#### Excerpt to read
## start

# Workload Identity Federation Deployment Guide
## 🎯 Overview
This guide provides step-by-step instructions for deploying the GCP BigQuery MCP Server with Workload Identity Federation authentication.
## 📋 Prerequisites Checklist
- [ ] GCP Project created
- [ ] Billing enabled on project
- [ ] Terraform >= 1.5.0 installed
- [ ] gcloud CLI installed and authenticated
- [ ] Google Workspace admin access (for OIDC setup)
- [ ] Docker installed (for building container image)
- [ ] Git repository for source code
## 🔐 Phase 1: Google Workspace OIDC Configuration
### Step 1.1: Create OAuth 2.0 Client
1. Go to [Google Cloud Console](https://console.cloud.google.com)

## end

#### Provided records
## start

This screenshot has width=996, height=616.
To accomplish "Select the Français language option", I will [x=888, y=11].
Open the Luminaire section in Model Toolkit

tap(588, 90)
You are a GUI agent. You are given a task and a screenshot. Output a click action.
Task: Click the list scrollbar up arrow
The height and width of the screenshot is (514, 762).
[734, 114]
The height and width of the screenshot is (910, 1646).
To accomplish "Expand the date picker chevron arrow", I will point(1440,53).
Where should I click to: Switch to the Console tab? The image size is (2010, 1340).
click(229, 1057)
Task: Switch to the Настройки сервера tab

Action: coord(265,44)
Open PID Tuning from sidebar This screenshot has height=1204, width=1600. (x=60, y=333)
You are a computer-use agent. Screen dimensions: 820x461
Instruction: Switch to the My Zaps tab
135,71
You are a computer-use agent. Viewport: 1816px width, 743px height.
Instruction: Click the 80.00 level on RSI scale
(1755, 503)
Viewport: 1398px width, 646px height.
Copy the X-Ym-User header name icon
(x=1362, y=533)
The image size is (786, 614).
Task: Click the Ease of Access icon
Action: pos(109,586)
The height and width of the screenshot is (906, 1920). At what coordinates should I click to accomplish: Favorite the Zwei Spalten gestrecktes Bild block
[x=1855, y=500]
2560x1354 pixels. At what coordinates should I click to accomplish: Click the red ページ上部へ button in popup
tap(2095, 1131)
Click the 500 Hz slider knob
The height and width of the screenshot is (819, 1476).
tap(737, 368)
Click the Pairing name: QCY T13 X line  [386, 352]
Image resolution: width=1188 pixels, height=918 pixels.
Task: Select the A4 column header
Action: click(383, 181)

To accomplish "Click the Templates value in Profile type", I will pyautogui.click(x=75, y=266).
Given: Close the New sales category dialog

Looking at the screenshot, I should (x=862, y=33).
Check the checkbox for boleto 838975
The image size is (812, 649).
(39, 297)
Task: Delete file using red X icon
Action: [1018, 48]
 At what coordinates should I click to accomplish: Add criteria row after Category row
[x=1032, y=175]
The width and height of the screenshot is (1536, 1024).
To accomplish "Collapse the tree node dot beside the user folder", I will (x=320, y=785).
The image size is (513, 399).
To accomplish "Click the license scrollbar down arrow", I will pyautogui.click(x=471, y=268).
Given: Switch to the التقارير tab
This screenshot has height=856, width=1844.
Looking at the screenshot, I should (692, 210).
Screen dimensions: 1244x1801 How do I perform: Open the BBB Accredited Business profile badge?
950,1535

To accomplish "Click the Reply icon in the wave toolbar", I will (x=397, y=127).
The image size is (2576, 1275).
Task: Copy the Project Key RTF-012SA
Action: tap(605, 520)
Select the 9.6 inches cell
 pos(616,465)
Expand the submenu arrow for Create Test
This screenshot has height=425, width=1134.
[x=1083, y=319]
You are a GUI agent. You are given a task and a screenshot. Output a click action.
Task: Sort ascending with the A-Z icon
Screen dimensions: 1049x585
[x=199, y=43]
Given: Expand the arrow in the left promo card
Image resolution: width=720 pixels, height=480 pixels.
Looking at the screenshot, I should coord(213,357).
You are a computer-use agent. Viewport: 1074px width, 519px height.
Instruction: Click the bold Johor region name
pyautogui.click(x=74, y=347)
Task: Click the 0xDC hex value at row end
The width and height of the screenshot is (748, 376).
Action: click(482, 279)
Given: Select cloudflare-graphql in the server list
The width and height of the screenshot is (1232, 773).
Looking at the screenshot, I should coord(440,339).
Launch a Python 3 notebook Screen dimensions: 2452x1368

## end

#### Challenges
1. Edit the records from their start up to and including the line containing "Action: click(383, 181)", replacing "Viewport" with "Display" and leaving everything else unchanged.
2. Pick up the Workload Identity Federation deployment guide where it stops and keep writing.

#### Answer set
1.
This screenshot has width=996, height=616.
To accomplish "Select the Français language option", I will [x=888, y=11].
Open the Luminaire section in Model Toolkit

tap(588, 90)
You are a GUI agent. You are given a task and a screenshot. Output a click action.
Task: Click the list scrollbar up arrow
The height and width of the screenshot is (514, 762).
[734, 114]
The height and width of the screenshot is (910, 1646).
To accomplish "Expand the date picker chevron arrow", I will point(1440,53).
Where should I click to: Switch to the Console tab? The image size is (2010, 1340).
click(229, 1057)
Task: Switch to the Настройки сервера tab

Action: coord(265,44)
Open PID Tuning from sidebar This screenshot has height=1204, width=1600. (x=60, y=333)
You are a computer-use agent. Screen dimensions: 820x461
Instruction: Switch to the My Zaps tab
135,71
You are a computer-use agent. Display: 1816px width, 743px height.
Instruction: Click the 80.00 level on RSI scale
(1755, 503)
Display: 1398px width, 646px height.
Copy the X-Ym-User header name icon
(x=1362, y=533)
The image size is (786, 614).
Task: Click the Ease of Access icon
Action: pos(109,586)
The height and width of the screenshot is (906, 1920). At what coordinates should I click to accomplish: Favorite the Zwei Spalten gestrecktes Bild block
[x=1855, y=500]
2560x1354 pixels. At what coordinates should I click to accomplish: Click the red ページ上部へ button in popup
tap(2095, 1131)
Click the 500 Hz slider knob
The height and width of the screenshot is (819, 1476).
tap(737, 368)
Click the Pairing name: QCY T13 X line  [386, 352]
Image resolution: width=1188 pixels, height=918 pixels.
Task: Select the A4 column header
Action: click(383, 181)

2.
2. Select your project
3. Navigate to **APIs & Services** > **Credentials**
4. Click **+ CREATE CREDENTIALS** > **OAuth client ID**
5. Configure:
- **Application type**: Web application
- **Name**: `MCP BigQuery Server - WIF`
- **Authorized JavaScript origins**: (leave empty)
- **Authorized redirect URIs**:
- `https://console.cloud.google.com/`
- `http://localhost:8080` (for local testing)
6. Click **CREATE**
7. **Save the Client ID** (format: `123456789-abc...xyz.apps.googleusercontent.com`)
### Step 1.2: Configure OAuth Consent Screen
1. Navigate to **APIs & Services** > **OAuth consent screen**
2. Select **Internal** (for Google Workspace users only)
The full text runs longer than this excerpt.